* [Texto fornecido]:
Os que viveram outros tempos sentem falta do contato pessoal com magistrados, servidores e outros atores jurídicos. Lamentam o quase fim das audiências presenciais, com todo o importante componente psicológico que continham. Percebem as dificuldades de negociar um acordo ambiental em uma audiência virtual, em que o agente do Ministério Público atua em uma outra cidade, com uma realidade diversa, e o advogado da União é lotado em outro estado. Abominam as inúmeras plataformas, com os seus diabólicos procedimentos de ingresso e os sistemas do processo eletrônico que, por vezes, variam de um tribunal para outro.
Mas esta, bem ou mal, é uma via de uma só mão, não há faixa de retorno. Doravante, o mundo digital judiciário será cada vez mais predominante, ficando reservadas as tarefas presenciais para casos especiais, como o Tribunal do Júri. Se assim é, o melhor a fazer é adaptar-se. Adotar a máxima, “se é impossível destruir o inimigo, una-se a ele”.
Há alguns anos era comum os advogados despacharem diretamente com o juiz ou exporem alguma situação mais complexa. Nos tribunais, fazia parte da rotina uma visita para entregar o memorial ou destacar algum aspecto da posição adotada. Aquele era um momento de criar-se um relacionamento, que não poucas vezes revelava interesses comuns em outros assuntos.

* [Tarefas a cumprir]:
(A) As afirmações a seguir estão de acordo com o texto? Para cada uma, responda sim ou não e cite as palavras exatas do texto que decidem a resposta. (i) As tarefas presenciais ficarão reservadas para casos especiais, como o Tribunal do Júri. (ii) Os sistemas do processo eletrônico são iguais em todos os tribunais. (iii) Há alguns anos era comum os advogados despacharem diretamente com o juiz.
(B) Qual é o trecho do texto que vai de "Há alguns anos" a "em outros assuntos."? Reproduza-o sem nenhuma alteração.

* [Linhas fornecidas]:
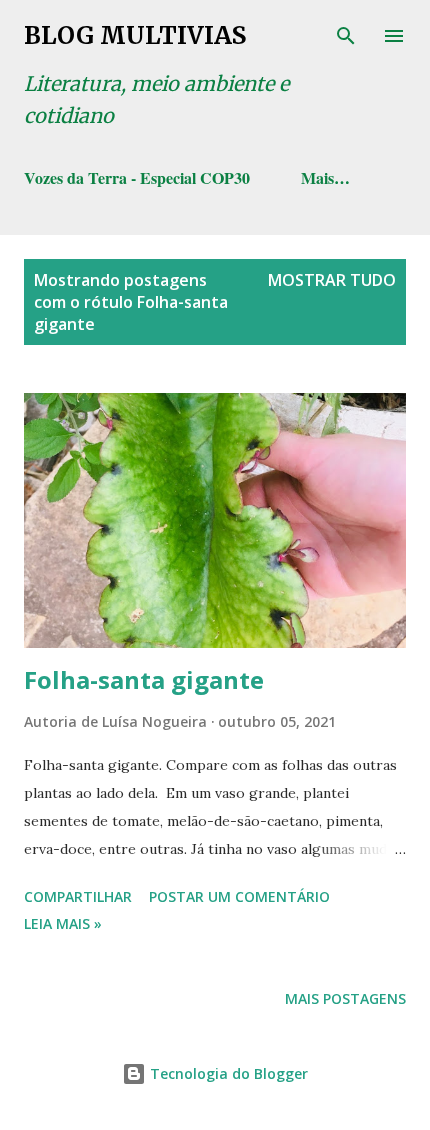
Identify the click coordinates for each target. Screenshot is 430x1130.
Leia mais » (63, 923)
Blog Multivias (135, 35)
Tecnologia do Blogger (227, 1073)
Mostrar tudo (332, 280)
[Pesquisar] (346, 36)
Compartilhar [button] (78, 896)
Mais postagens (345, 998)
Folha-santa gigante (144, 679)
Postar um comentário (239, 896)
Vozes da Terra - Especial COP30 (137, 177)
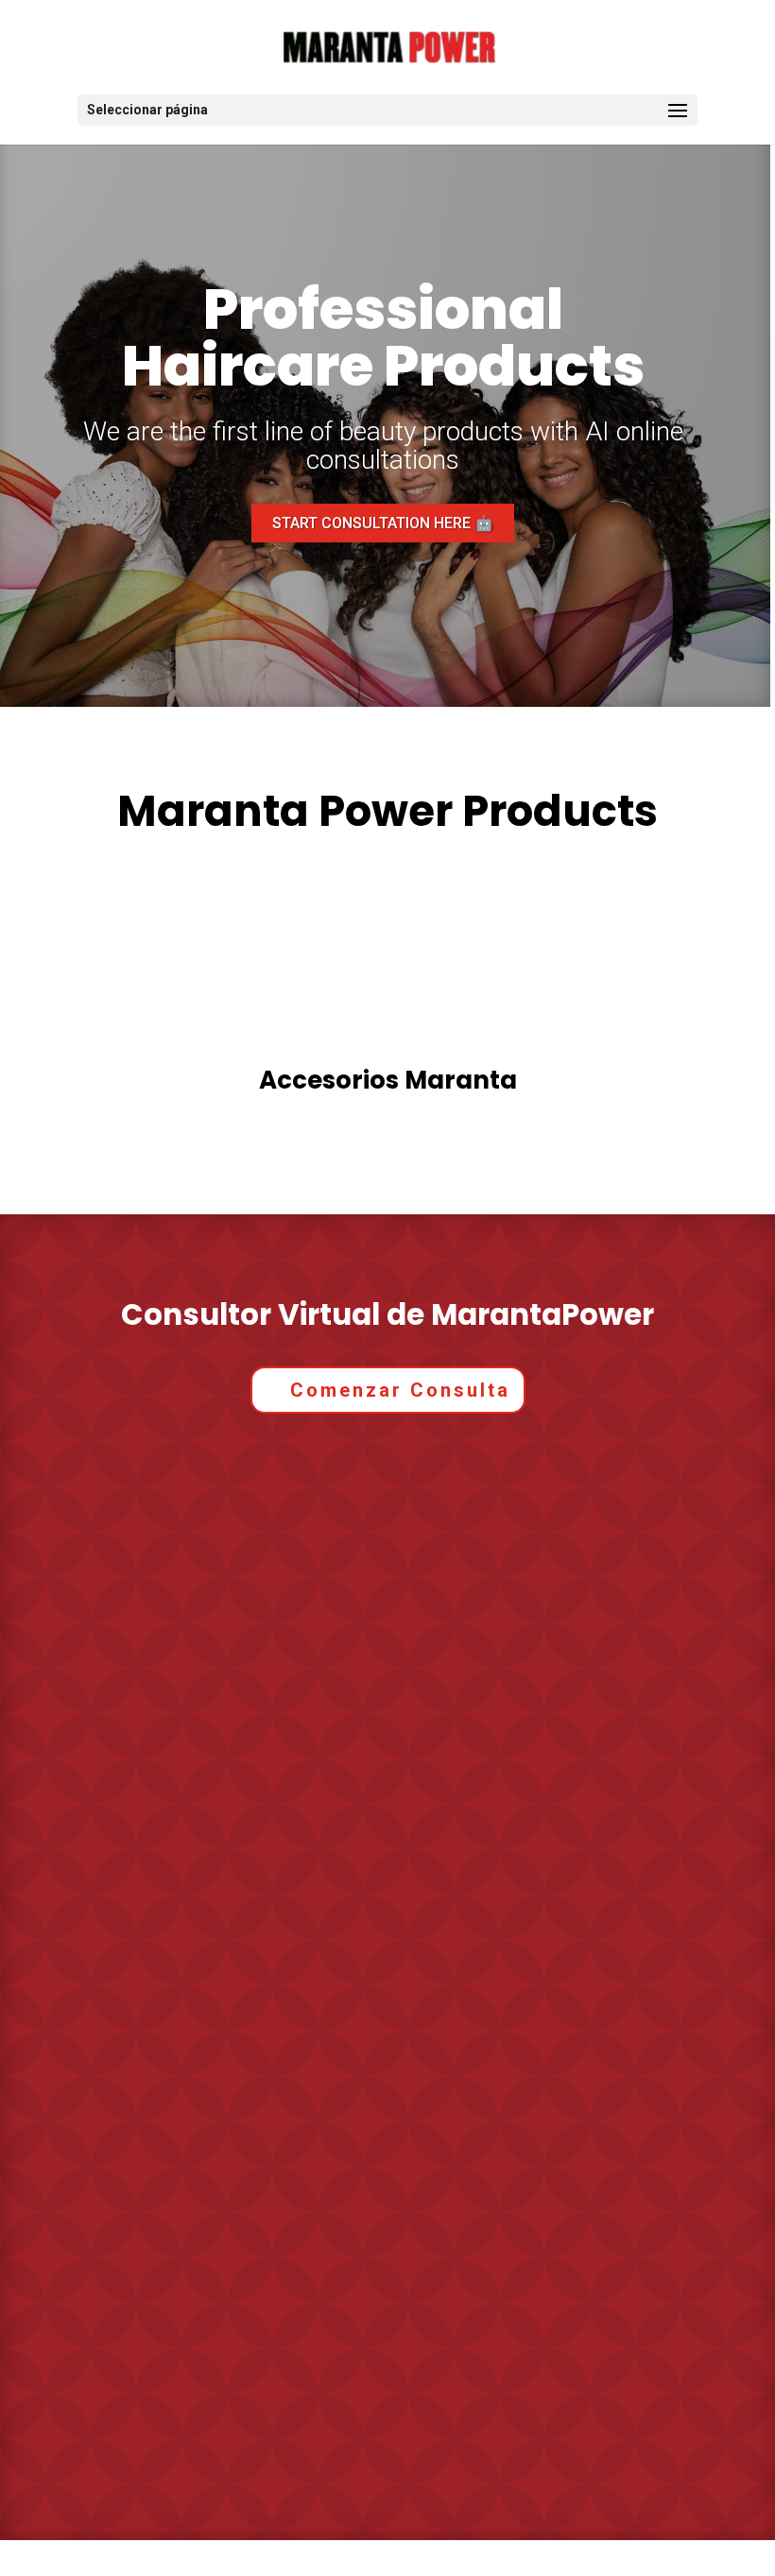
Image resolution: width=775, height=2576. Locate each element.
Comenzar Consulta (400, 1390)
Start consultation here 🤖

* [Respostas esperadas]:
(A)
(i) Sim: "ficando reservadas as tarefas presenciais para casos especiais, como o Tribunal do Júri".
(ii) Não: "os sistemas do processo eletrônico que, por vezes, variam de um tribunal para outro".
(iii) Sim: "Há alguns anos era comum os advogados despacharem diretamente com o juiz".

(B)
Há alguns anos era comum os advogados despacharem diretamente com o juiz ou exporem alguma situação mais complexa. Nos tribunais, fazia parte da rotina uma visita para entregar o memorial ou destacar algum aspecto da posição adotada. Aquele era um momento de criar-se um relacionamento, que não poucas vezes revelava interesses comuns em outros assuntos.